Spazio anche al fitness-culturale specialmente nei ponti festivi e nei fine settimana. Un bagno in piscina (anche d’inverno), una grotta sudatoria e corroborante, un massaggio rilassante sono ideali dopo quattro passi tra le antiche pietre di Viterbo o nei suoi immediati dintorni. Lo suggeriamo anche ai camperisti che presso alcune pozze libere trovano spazio per le loro case mobili. Nelle campagne circostanti si aprono infatti pozze naturali (Masse di S. Sisto, Carletti, Bagnaccio) dove ci si bagna con poca spesa, se non gratuitamente, senza eccessive formalità e in vista dei monti Cimini e Volsini.
Ai più allenati consigliamo una passeggiata campestre fino alla necropoli rupestre di Castel d’Asso, con tombe etrusche scavate nel tufo tra una vegetazione rigogliosa (dalle Terme dei Papi 5 chilometri tra andata e ritorno in percorso pianeggiante). Al rientro un bagno in piscina con acqua termale calda vi rimetterà di buon umore.

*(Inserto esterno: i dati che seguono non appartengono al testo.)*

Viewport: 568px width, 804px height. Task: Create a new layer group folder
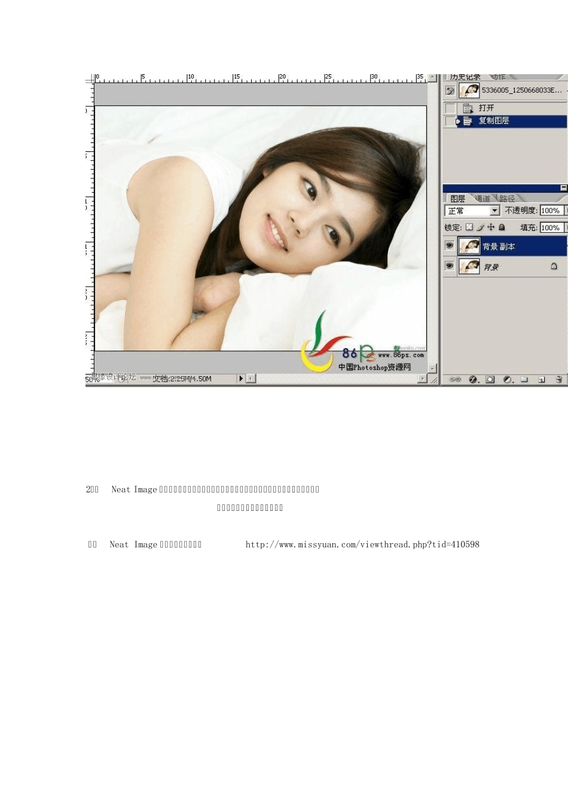(x=524, y=379)
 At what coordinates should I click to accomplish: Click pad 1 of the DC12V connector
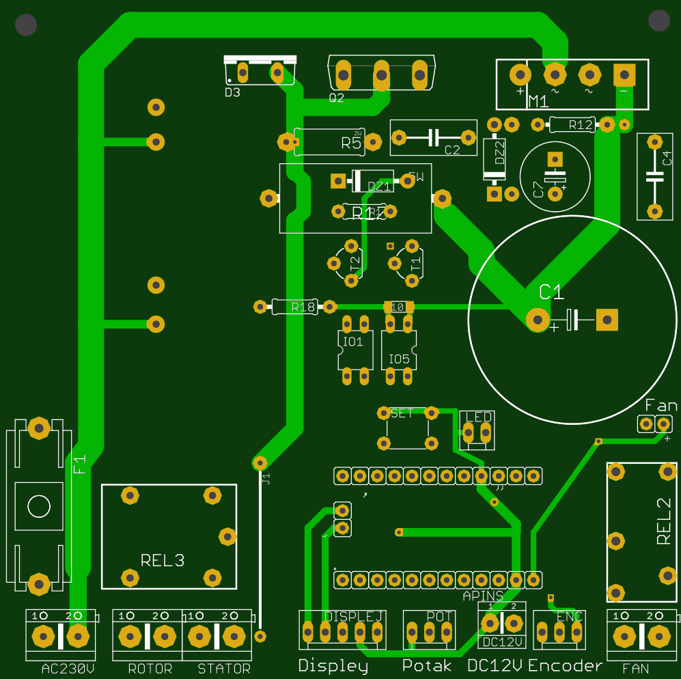point(490,622)
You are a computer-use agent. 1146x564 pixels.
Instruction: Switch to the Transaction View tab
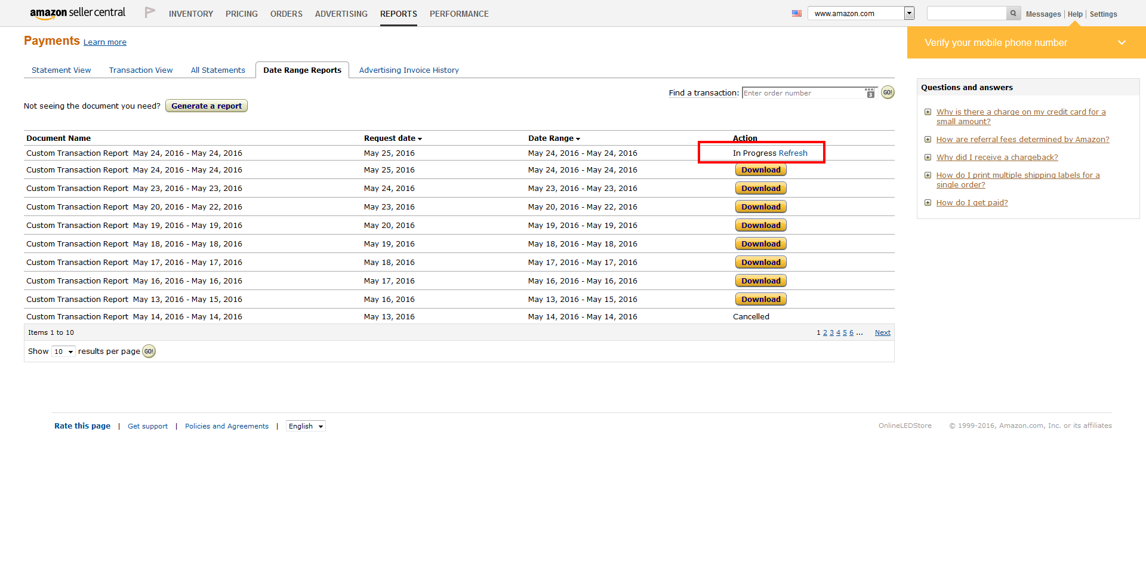tap(141, 70)
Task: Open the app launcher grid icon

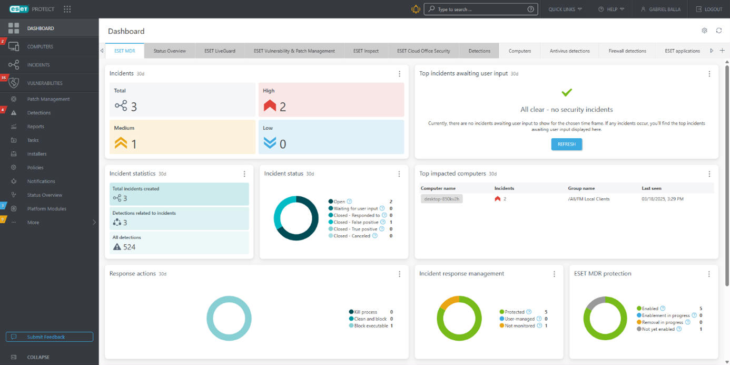Action: click(67, 9)
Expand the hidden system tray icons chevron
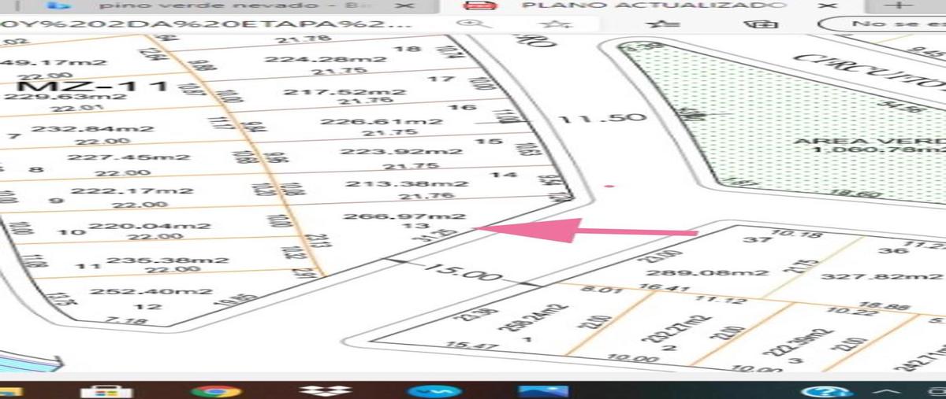 pos(890,391)
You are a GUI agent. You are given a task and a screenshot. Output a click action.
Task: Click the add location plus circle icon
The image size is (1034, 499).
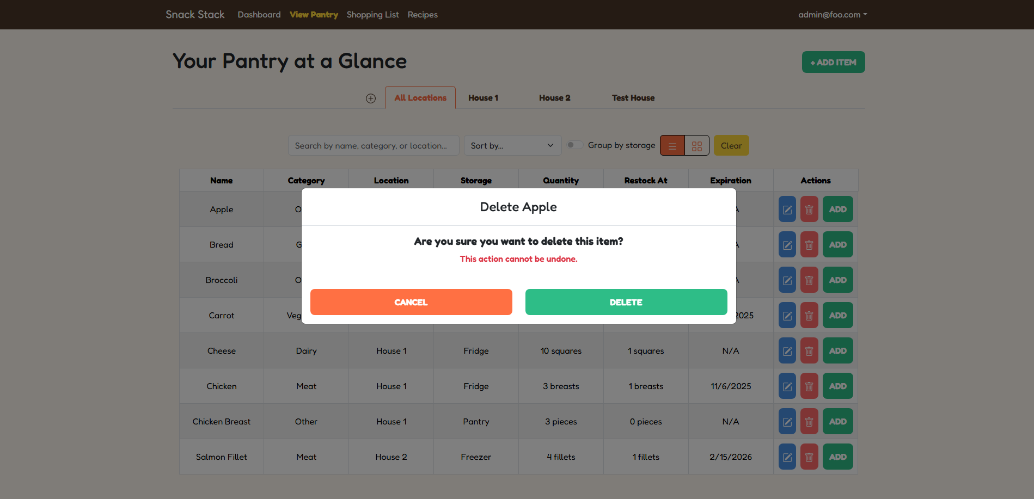[371, 98]
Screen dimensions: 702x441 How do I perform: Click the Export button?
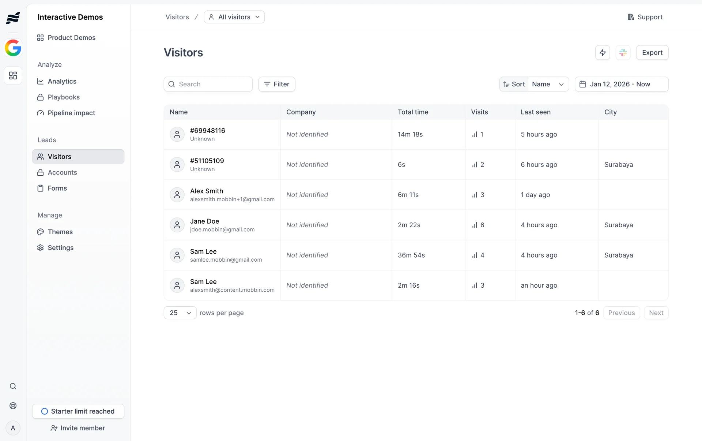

Novità per il futuro. Sono iniziate le procedure per la ricostruzione del vecchio stabilimento Inps chiuso da oltre vent’anni, mentre sono in via di completamento i lavori di un nuovo complesso in località Paliano nella zona nord della città. Con queste due nuove strutture, Viterbo potrà ambire al titolo di Città termale, che va ad aggiungersi a quelli già accreditati di Città dei Papi e Città della Macchina di Santa Rosa.